#### WHAT YOU NEED TO DO
- a) Write out the part of the workbench wood movement thread below, starting with "You can go and" and going on through "(Jan 27, 2010)".
- b) Continue the forum thread below about wood movement in a 2x4 workbench from the point where it ends.

== PASSAGE GIVEN ==

# 2x4 wood movement and joinery



## needmorecoffee (Jun 27, 2014)

I'm building a workbench similar to this one: https://www.youtube.com/watch?v=JTxbcf9zI5o

At the 4:10 mark (link to that time), you can see the joint he's planning, which he then secures with screws at the 6:56 mark (link to that time). Similar joinery at 9:57 for the lower frame ((link to that time).

He uses only screws for these joints. I was thinking of using glue + screws for a stronger joint, but it occurred to me that by having 2x4's perpendicular to one another, securing them with glue may cause a problem if the 2x4 contracts/expands along its width while glued to another 2x4 along its length.

It's only 3.5" wide wood, so not a lot of movement, so I'm thinking screws should be fine, but seems that glue would not allow for any movement at all. Should I stick to screws only?

The plywood top gets screwed into the upper frame 2x4's that are on edge so the top will just move up/down very slightly as the 2x4's contract/expand - no problem there, correct?

This workbench will be kept outside under a covered roof, so it will be exposed temps/humidity cycling. It's untreated SPF that will be painted with acrylic paint.


----------



## BernieL (Oct 28, 2011)

You can go and glue them... it shouldn't be a problem. Before I learned about wood movement, I started making a vegetable bin for our church Christmas bazaar and people liked them so much I started making them every year. I basically make a 2X2 frame with wire mesh on the bottoms of each compartment and wire mesh for the back. I then nail and glue 1X12 for the sides and 1X4 on the front with doors. I made the 1st onhe for my wife 14 years ago and it has had no issue.


----------



## TimPa (Jan 27, 2010)

on a bench expected to take a lot of abuse, I always use carriage bolts on the frame/structure joints. they can be snugged up over time if needed, and are considerably stronger than screws/glue for this application.

I just use screws to hold the top down.

not sure I would pain it, I think the paint would need maintained over time. I would just apply an oil or stain/sealer.


----------



## BernieL (Oct 28, 2011)

I'll second the "no paint"... if you clamp a workpiece on a painted surface you may end up having paint on it. My workbench top is a simple 1/4 inch thick hardboard from Home Depot. Inj a couple of years, I'll probably replace it with a new one for $10.

===
== DATA SHOWN ==

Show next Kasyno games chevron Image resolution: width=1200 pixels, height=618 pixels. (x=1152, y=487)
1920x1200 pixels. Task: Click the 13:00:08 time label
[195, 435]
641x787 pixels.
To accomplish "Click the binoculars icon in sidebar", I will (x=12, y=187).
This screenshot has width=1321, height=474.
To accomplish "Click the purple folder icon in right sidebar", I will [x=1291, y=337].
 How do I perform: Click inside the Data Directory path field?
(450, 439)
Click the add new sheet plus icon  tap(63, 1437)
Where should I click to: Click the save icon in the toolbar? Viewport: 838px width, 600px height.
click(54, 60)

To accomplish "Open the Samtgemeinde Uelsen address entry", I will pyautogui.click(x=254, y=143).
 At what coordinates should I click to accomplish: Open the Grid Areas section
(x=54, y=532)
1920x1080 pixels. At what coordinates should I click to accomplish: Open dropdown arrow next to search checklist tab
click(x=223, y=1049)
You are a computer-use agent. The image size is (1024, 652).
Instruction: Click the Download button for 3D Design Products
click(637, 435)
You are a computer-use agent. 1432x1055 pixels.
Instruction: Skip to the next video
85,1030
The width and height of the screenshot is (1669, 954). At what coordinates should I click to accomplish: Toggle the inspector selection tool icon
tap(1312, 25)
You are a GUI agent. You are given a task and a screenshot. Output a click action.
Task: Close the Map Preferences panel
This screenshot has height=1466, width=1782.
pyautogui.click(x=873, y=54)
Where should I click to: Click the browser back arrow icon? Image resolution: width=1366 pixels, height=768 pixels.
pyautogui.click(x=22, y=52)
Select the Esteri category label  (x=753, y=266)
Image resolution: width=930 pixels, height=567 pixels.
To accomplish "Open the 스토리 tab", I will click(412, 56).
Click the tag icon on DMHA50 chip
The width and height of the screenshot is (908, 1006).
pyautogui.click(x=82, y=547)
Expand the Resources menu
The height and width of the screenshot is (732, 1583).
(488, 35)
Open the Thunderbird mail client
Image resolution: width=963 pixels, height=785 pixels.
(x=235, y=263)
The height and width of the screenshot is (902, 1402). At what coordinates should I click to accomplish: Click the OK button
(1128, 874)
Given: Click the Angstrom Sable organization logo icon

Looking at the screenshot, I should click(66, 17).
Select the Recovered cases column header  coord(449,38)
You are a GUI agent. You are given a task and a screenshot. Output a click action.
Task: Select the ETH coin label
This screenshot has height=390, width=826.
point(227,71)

===

#### RESPONSES TO THE TASKS
- a)
You can go and glue them... it shouldn't be a problem. Before I learned about wood movement, I started making a vegetable bin for our church Christmas bazaar and people liked them so much I started making them every year. I basically make a 2X2 frame with wire mesh on the bottoms of each compartment and wire mesh for the back. I then nail and glue 1X12 for the sides and 1X4 on the front with doors. I made the 1st onhe for my wife 14 years ago and it has had no issue.


----------



## TimPa (Jan 27, 2010)

- b)
----------



## needmorecoffee (Jun 27, 2014)

BernieL said:


> I'll second the "no paint"... if you clamp a workpiece on a painted surface you may end up having paint on it. My workbench top is a simple 1/4 inch thick hardboard from Home Depot. Inj a couple of years, I'll probably replace it with a new one for $10.


Is it stored outdoors?

I'm planning to use hardboard over a plywood top and my understanding is hardboard would absorb too much moisture if left untreated outdoors. It would be mostly sheltered from rain by an overhead roof, but otherwise exposed to the elements.

That said, if it would survive 2 years, I'd be inclined to leave it unpainted and replace every couple of years.


----------



## needmorecoffee (Jun 27, 2014)

TimPa said:


> not sure I would pain it, I think the paint would need maintained over time. I would just apply an oil or stain/sealer.


The legs will get hit with rain during thunderstorms (via driving winds pushing rain sideways underneath covered roof), so I'm not sure oil will hold up as it doesn't form a barrier.

Paint seems like less work than stain and varnish. Two coats of combined primer/paint and done. As compared to sanding coats of varnish. I prefer the look of stain+varnish over paint, but too lazy to do the work required!


----------



## TimPa (Jan 27, 2010)

needmorecoffee said:


> The legs will get hit with rain during thunderstorms (via driving winds pushing rain sideways underneath covered roof), so I'm not sure oil will hold up as it doesn't form a barrier.
> 
> Paint seems like less work than stain and varnish. Two coats of combined primer/paint and done. As compared to sanding coats of varnish. I prefer the look of stain+varnish over paint, but too lazy to do the work required!


the type I was referring to would be a deck stain (outdoor) you just paint it on.


----------



## needmorecoffee (Jun 27, 2014)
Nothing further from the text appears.